• Task prompt: From the first line to the last, return the material exactly.

• Source material:
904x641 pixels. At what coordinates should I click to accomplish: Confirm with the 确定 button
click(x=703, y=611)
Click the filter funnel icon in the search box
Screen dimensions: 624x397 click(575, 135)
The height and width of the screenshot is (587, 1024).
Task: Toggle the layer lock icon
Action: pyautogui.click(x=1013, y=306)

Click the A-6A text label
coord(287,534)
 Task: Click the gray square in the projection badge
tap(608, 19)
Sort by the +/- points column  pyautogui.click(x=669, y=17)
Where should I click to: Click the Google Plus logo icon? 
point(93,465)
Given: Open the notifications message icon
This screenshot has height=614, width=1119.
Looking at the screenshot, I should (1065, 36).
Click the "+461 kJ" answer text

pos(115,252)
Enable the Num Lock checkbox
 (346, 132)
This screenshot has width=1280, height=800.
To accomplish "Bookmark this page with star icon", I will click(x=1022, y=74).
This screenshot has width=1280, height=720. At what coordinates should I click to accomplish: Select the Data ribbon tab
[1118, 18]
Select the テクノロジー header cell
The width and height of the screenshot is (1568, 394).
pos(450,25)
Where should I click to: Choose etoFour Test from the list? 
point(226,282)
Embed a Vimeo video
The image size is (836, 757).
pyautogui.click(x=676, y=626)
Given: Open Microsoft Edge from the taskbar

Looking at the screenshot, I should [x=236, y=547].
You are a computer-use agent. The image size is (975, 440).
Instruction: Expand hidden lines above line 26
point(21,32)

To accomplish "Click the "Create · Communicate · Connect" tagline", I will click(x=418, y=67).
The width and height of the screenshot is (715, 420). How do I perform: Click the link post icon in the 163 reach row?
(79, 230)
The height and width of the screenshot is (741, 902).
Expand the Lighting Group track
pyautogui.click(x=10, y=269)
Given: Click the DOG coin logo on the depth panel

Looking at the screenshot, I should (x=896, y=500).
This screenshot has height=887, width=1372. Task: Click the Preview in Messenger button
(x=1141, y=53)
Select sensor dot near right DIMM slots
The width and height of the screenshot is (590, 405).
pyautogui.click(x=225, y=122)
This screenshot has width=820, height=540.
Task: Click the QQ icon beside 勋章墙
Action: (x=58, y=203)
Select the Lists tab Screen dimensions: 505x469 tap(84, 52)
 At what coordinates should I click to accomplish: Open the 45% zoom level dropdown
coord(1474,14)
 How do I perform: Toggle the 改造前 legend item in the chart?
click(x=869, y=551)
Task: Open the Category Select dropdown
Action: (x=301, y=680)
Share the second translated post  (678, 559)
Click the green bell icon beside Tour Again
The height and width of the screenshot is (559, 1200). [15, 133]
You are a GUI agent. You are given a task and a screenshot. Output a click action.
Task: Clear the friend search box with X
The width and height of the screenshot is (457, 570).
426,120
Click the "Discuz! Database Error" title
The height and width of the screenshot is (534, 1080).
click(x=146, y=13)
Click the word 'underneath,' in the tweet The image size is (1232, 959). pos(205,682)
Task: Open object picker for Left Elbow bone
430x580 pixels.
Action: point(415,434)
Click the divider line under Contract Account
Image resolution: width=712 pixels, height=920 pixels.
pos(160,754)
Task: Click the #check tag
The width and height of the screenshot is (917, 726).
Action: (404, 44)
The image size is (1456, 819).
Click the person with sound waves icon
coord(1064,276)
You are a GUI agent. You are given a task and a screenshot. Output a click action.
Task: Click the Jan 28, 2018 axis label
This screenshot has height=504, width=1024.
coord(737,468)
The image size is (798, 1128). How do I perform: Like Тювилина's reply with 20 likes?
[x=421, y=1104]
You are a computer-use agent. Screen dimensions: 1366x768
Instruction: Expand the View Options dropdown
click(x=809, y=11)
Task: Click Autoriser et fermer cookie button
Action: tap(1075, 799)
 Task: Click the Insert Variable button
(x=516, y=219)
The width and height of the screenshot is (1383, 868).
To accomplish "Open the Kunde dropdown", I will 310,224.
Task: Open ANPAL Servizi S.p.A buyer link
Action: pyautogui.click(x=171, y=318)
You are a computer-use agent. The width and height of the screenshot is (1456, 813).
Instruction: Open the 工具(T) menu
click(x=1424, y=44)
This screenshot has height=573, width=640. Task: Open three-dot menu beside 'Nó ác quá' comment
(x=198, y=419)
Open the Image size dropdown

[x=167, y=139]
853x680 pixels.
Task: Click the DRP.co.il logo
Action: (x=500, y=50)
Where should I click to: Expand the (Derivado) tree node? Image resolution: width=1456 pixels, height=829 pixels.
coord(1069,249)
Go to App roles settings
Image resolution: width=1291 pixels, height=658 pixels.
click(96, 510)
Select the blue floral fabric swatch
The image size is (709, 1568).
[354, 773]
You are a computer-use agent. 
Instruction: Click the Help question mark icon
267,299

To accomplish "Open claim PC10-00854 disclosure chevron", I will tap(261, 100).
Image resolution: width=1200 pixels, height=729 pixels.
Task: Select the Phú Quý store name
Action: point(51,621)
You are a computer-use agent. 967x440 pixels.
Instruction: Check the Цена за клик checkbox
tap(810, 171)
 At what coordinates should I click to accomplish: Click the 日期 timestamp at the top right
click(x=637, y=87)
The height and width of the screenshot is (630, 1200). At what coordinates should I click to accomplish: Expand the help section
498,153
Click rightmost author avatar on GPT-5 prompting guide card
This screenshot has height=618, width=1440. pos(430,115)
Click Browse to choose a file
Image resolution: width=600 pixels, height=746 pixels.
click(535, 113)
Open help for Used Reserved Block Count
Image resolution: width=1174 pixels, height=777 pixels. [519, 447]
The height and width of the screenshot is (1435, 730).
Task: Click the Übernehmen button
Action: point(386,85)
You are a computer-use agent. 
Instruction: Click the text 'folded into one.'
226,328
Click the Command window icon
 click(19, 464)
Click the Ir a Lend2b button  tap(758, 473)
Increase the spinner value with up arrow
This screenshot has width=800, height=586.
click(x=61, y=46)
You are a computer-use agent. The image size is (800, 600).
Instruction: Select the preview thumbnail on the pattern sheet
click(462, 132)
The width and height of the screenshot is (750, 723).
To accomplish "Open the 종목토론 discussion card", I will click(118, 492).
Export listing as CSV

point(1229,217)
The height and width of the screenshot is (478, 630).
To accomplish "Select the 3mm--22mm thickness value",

• Written solution:
904x641 pixels. At what coordinates should I click to accomplish: Confirm with the 确定 button
click(x=703, y=611)
Click the filter funnel icon in the search box
Screen dimensions: 624x397 click(575, 135)
The height and width of the screenshot is (587, 1024).
Task: Toggle the layer lock icon
Action: pyautogui.click(x=1013, y=306)

Click the A-6A text label
coord(287,534)
 Task: Click the gray square in the projection badge
tap(608, 19)
Sort by the +/- points column  pyautogui.click(x=669, y=17)
Where should I click to: Click the Google Plus logo icon? 
point(93,465)
Given: Open the notifications message icon
This screenshot has height=614, width=1119.
Looking at the screenshot, I should (1065, 36).
Click the "+461 kJ" answer text

pos(115,252)
Enable the Num Lock checkbox
 (346, 132)
This screenshot has width=1280, height=800.
To accomplish "Bookmark this page with star icon", I will click(x=1022, y=74).
This screenshot has width=1280, height=720. At what coordinates should I click to accomplish: Select the Data ribbon tab
[1118, 18]
Select the テクノロジー header cell
The width and height of the screenshot is (1568, 394).
pos(450,25)
Where should I click to: Choose etoFour Test from the list? 
point(226,282)
Embed a Vimeo video
The image size is (836, 757).
pyautogui.click(x=676, y=626)
Given: Open Microsoft Edge from the taskbar

Looking at the screenshot, I should [x=236, y=547].
You are a computer-use agent. The image size is (975, 440).
Instruction: Expand hidden lines above line 26
point(21,32)

To accomplish "Click the "Create · Communicate · Connect" tagline", I will click(x=418, y=67).
The width and height of the screenshot is (715, 420). How do I perform: Click the link post icon in the 163 reach row?
(79, 230)
The height and width of the screenshot is (741, 902).
Expand the Lighting Group track
pyautogui.click(x=10, y=269)
Given: Click the DOG coin logo on the depth panel

Looking at the screenshot, I should (x=896, y=500).
This screenshot has height=887, width=1372. Task: Click the Preview in Messenger button
(x=1141, y=53)
Select sensor dot near right DIMM slots
The width and height of the screenshot is (590, 405).
pyautogui.click(x=225, y=122)
This screenshot has width=820, height=540.
Task: Click the QQ icon beside 勋章墙
Action: (x=58, y=203)
Select the Lists tab Screen dimensions: 505x469 tap(84, 52)
 At what coordinates should I click to accomplish: Open the 45% zoom level dropdown
coord(1474,14)
 How do I perform: Toggle the 改造前 legend item in the chart?
click(x=869, y=551)
Task: Open the Category Select dropdown
Action: (x=301, y=680)
Share the second translated post  (678, 559)
Click the green bell icon beside Tour Again
The height and width of the screenshot is (559, 1200). [15, 133]
You are a GUI agent. You are given a task and a screenshot. Output a click action.
Task: Clear the friend search box with X
The width and height of the screenshot is (457, 570).
426,120
Click the "Discuz! Database Error" title
The height and width of the screenshot is (534, 1080).
click(x=146, y=13)
Click the word 'underneath,' in the tweet The image size is (1232, 959). pos(205,682)
Task: Open object picker for Left Elbow bone
430x580 pixels.
Action: point(415,434)
Click the divider line under Contract Account
Image resolution: width=712 pixels, height=920 pixels.
pos(160,754)
Task: Click the #check tag
The width and height of the screenshot is (917, 726).
Action: (404, 44)
The image size is (1456, 819).
Click the person with sound waves icon
coord(1064,276)
You are a GUI agent. You are given a task and a screenshot. Output a click action.
Task: Click the Jan 28, 2018 axis label
This screenshot has height=504, width=1024.
coord(737,468)
The image size is (798, 1128). How do I perform: Like Тювилина's reply with 20 likes?
[x=421, y=1104]
You are a computer-use agent. Screen dimensions: 1366x768
Instruction: Expand the View Options dropdown
click(x=809, y=11)
Task: Click Autoriser et fermer cookie button
Action: tap(1075, 799)
 Task: Click the Insert Variable button
(x=516, y=219)
The width and height of the screenshot is (1383, 868).
To accomplish "Open the Kunde dropdown", I will 310,224.
Task: Open ANPAL Servizi S.p.A buyer link
Action: pyautogui.click(x=171, y=318)
You are a computer-use agent. The width and height of the screenshot is (1456, 813).
Instruction: Open the 工具(T) menu
click(x=1424, y=44)
This screenshot has height=573, width=640. Task: Open three-dot menu beside 'Nó ác quá' comment
(x=198, y=419)
Open the Image size dropdown

[x=167, y=139]
853x680 pixels.
Task: Click the DRP.co.il logo
Action: (x=500, y=50)
Where should I click to: Expand the (Derivado) tree node? Image resolution: width=1456 pixels, height=829 pixels.
coord(1069,249)
Go to App roles settings
Image resolution: width=1291 pixels, height=658 pixels.
click(96, 510)
Select the blue floral fabric swatch
The image size is (709, 1568).
[354, 773]
You are a computer-use agent. 
Instruction: Click the Help question mark icon
267,299

To accomplish "Open claim PC10-00854 disclosure chevron", I will tap(261, 100).
Image resolution: width=1200 pixels, height=729 pixels.
Task: Select the Phú Quý store name
Action: point(51,621)
You are a computer-use agent. 967x440 pixels.
Instruction: Check the Цена за клик checkbox
tap(810, 171)
 At what coordinates should I click to accomplish: Click the 日期 timestamp at the top right
click(x=637, y=87)
The height and width of the screenshot is (630, 1200). At what coordinates should I click to accomplish: Expand the help section
498,153
Click rightmost author avatar on GPT-5 prompting guide card
This screenshot has height=618, width=1440. pos(430,115)
Click Browse to choose a file
Image resolution: width=600 pixels, height=746 pixels.
click(535, 113)
Open help for Used Reserved Block Count
Image resolution: width=1174 pixels, height=777 pixels. [519, 447]
The height and width of the screenshot is (1435, 730).
Task: Click the Übernehmen button
Action: point(386,85)
You are a computer-use agent. 
Instruction: Click the text 'folded into one.'
226,328
Click the Command window icon
 click(19, 464)
Click the Ir a Lend2b button  tap(758, 473)
Increase the spinner value with up arrow
This screenshot has width=800, height=586.
click(x=61, y=46)
You are a computer-use agent. The image size is (800, 600).
Instruction: Select the preview thumbnail on the pattern sheet
click(462, 132)
The width and height of the screenshot is (750, 723).
To accomplish "Open the 종목토론 discussion card", I will click(118, 492).
Export listing as CSV

point(1229,217)
The height and width of the screenshot is (478, 630).
To accomplish "Select the 3mm--22mm thickness value",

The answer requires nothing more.